Every railway station in England, every port of embarkation, were watched by police. The one photograph of van Heerden in existence, thousands of copies of an excellent snapshot taken by one of Beale's assistants, were distributed by aeroplane to every district centre. At two o'clock Hilda Glaum was arrested and conveyed to Bow Street.

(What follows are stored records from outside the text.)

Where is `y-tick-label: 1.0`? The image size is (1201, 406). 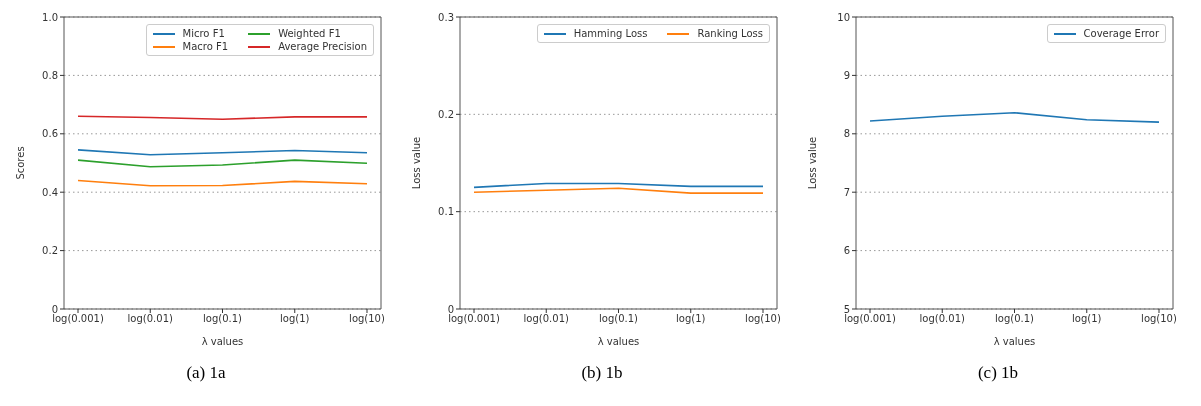 y-tick-label: 1.0 is located at coordinates (50, 17). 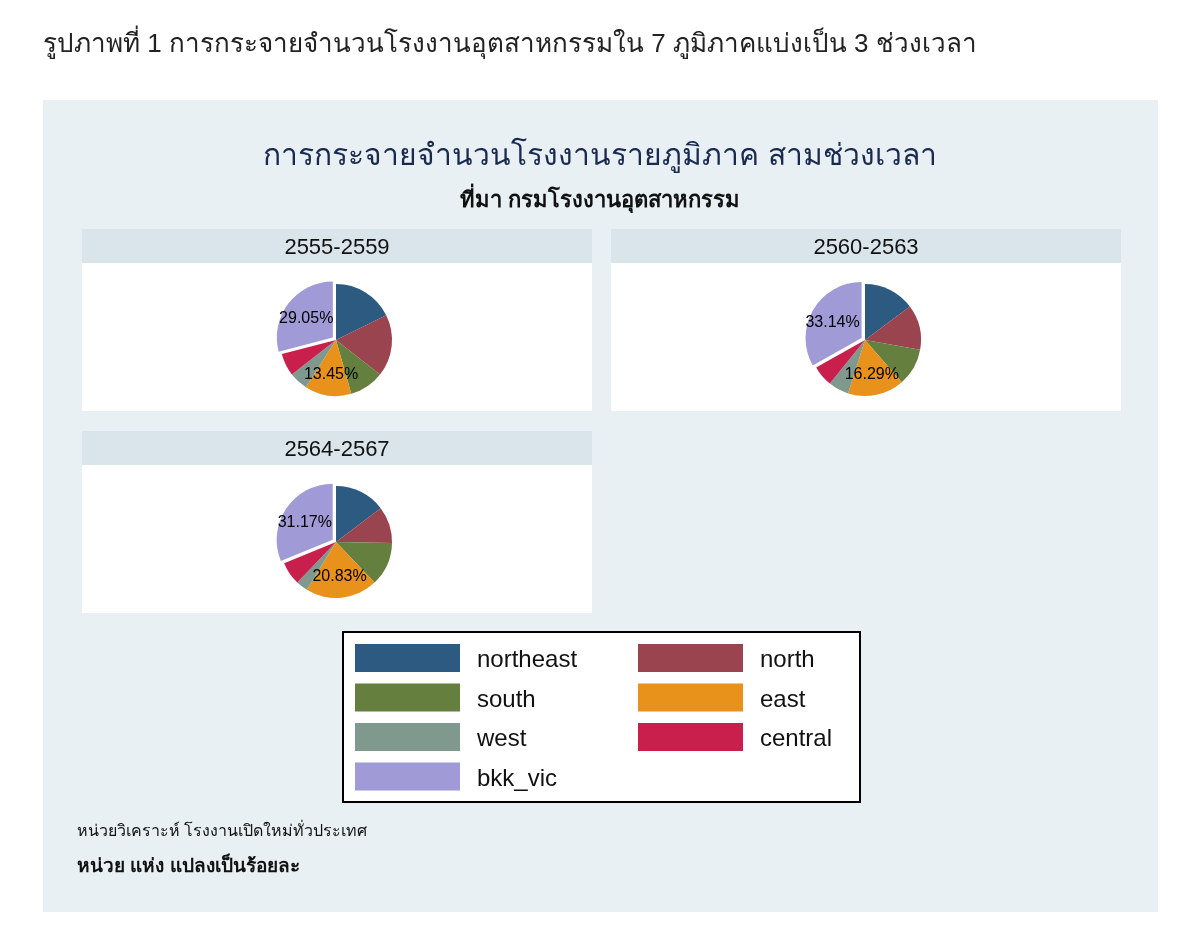 I want to click on legend-label: bkk_vic, so click(x=518, y=777).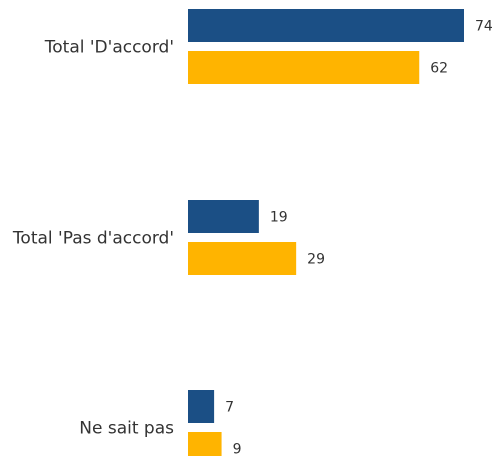 This screenshot has width=496, height=456. I want to click on value-label-2-series-2: 29, so click(316, 260).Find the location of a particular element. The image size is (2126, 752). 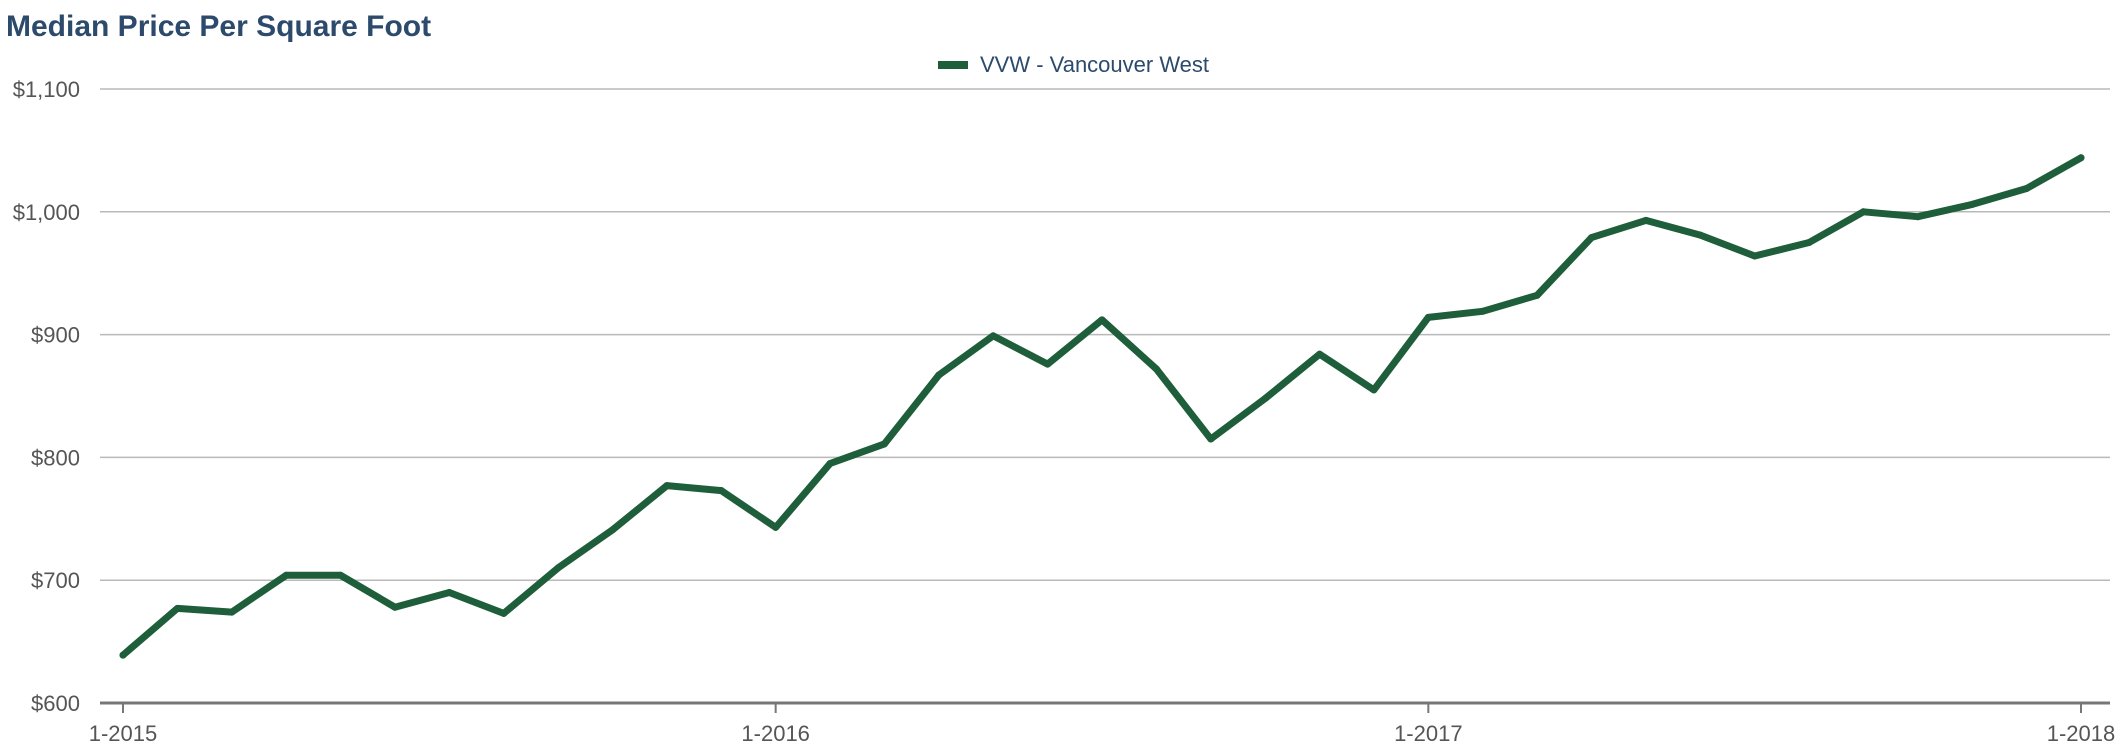

legend-label: VVW - Vancouver West is located at coordinates (1094, 64).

She showed neither surprise nor resentment and offered no information as to van Heerden's whereabouts.

Throughout the afternoon there were the usual crops of false arrest and detention of perfectly innocent people, and at five o'clock it was announced that all telegraphic communication with the Continent and with the Western Hemisphere was suspended until further notice.

Beale came back from Barking, whither he had gone to interview a choleric commercial traveller who bore some facial resemblance to van Heerden, and had been arrested in consequence, and discovered that something like a Council of War was being held in Kitson's private room.

McNorton and two of his assistants were present. There was an Under-Secretary from the Foreign Office, a great scientist whose services had been called upon, and a man whom he recognized as a member of the Committee of the Corn Exchange. He shook his head in answer to McNorton's inquiring glance, and would have taken his seat at the table, but Kitson, who had risen on his entrance, beckoned him to the window.

"We can do without you for a little while, Beale," he said, lowering his voice. "There's somebody there," he jerked his head to a door which led to another room of his suite, "who requires an explanation, and I think your time will be so fully occupied in the next few days that you had better seize this opportunity whilst you have it."

"Miss Cresswell!" said Beale, in despair.

The old man nodded slowly.

"What does she know?"

"That is for you to discover," said Kitson gently, and pushed him toward the door.

With a quaking heart he turned the knob and stepped guiltily into the presence of the girl who in the eyes of the law was his wife.